In order for an adjudicated citation result to be documented for a violation (and subsequently impact SMS), drivers or carriers must submit certified documentation of the judicial proceeding results through a Request for Data Review (RDR) in the Federal Motor Carrier Safety Administration’s (FMCSA) DataQs system to initiate this process. This process only applies to inspections conducted on or after August 23, 2014.
Derivation of the Severity Weights
The Violation Group Column in each table identifies the group to which each violation has been assigned. In order to determine the severity weights crash involvement and crash consequence, the following five-step process was invoked:
- BASIC Mapping – All roadside safety-related violations were mapped to an appropriate BASIC so the severity weight analysis could be conduced on each individual BASIC.
- Violation Grouping – All violations in each BASIC were placed into groups of similar violations based on the judgment of enforcement subject matter experts. These groups, listed in the “Violation Group” column in each table, make it possible to incorporate otherwise rarely discovered violations into the robust statistical analysis used to derive the severity weights. The violation grouping also ensured that similar types of violations received the same severity weight.
- Crash Occurrence Analysis – Statistical analysis was performed to quantify the extent of the relationship between crash involvement on the one hand and violation rates in each violation group, within each BASIC, on the other hand. A driver approach was used in this analysis. This approach was taken due to strong demonstrable relationships between driver crashes and violations documented in prior research by the Volpe National Transportation Systems Center. The earlier research was conducted in support of FMCSA’s Compliance Review Work Group (CRWG), the CSA program’s predecessor.

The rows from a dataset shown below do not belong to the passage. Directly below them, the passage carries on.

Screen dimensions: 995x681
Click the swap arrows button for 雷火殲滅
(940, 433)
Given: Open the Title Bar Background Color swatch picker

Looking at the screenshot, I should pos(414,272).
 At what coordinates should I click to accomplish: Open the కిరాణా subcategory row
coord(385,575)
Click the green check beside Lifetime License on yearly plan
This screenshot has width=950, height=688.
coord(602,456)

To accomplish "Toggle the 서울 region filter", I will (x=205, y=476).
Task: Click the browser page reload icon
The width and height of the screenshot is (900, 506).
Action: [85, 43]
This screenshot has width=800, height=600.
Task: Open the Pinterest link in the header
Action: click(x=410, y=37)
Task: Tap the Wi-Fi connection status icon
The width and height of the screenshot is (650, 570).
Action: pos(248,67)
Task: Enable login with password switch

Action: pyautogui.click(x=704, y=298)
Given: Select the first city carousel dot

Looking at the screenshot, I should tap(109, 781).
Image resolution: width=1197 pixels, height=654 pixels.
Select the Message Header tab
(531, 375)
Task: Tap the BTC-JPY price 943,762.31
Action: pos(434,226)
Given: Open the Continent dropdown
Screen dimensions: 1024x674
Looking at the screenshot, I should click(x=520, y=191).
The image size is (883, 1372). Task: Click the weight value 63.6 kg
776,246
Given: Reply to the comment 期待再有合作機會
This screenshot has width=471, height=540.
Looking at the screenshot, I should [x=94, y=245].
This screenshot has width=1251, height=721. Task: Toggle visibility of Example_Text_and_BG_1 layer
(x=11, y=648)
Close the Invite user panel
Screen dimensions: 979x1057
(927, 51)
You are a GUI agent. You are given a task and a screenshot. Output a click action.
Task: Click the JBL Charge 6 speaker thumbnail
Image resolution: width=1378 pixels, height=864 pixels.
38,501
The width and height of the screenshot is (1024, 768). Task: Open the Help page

Based on the conclusions from the earlier research, the Volpe Center developed a Driver Information Resource (DIR) for FMCSA. The DIR uses individual crash and inspection reports from all States to construct multi-year driver safety histories for individual commercial drivers. Multivariate negative binomial regression models were used to quantify the strength of relationships between driver violation rates in individual violation groups and crash involvement.
- Crash Consequences Analysis – While the statistical modeling described in Step 3 provides an empirical basis for associating violations and crash occurrence, it does not address the violations relationship to crash consequence. To factor in the risk associated with crash consequence enforcement subject matter experts representing State and Federal field staff provided input for modifying preliminary severity weight defined in step 3. This approach helped balance the violation risk associated with crash involvement (occurrence) and crash consequence.
- CSMS Effectiveness Test – Various severity weighting schemes developed in steps 1 through 4 were applied to the Safety Measurement System (SMS) to provide an empirical evaluation of the weighting schemes. This empirical evaluation, or “SMS Effectiveness Test,” was modeled after the SafeStat Effectiveness Test.21 The SMS Effectiveness Test was accomplished through the following steps: (1) performing a simulated SMS run that calculates carrier percentile ranks for each BASIC using historical data; (2) examining each carrier’s crash involvement over the immediate 18 months after the simulated SMS timeframe; and (3) observing the relationship between the percentile ranks in each BASIC and the subsequent post-SMS carrier crash rates. The SMS Effectiveness Test provides an environment to evaluate various severity weighting schemes in terms of their impact in identifying high-risk carriers. It also provides a means of testing other weight schemes, such as the out-of-service (OOS) weight, to help optimize SMS’s effectiveness.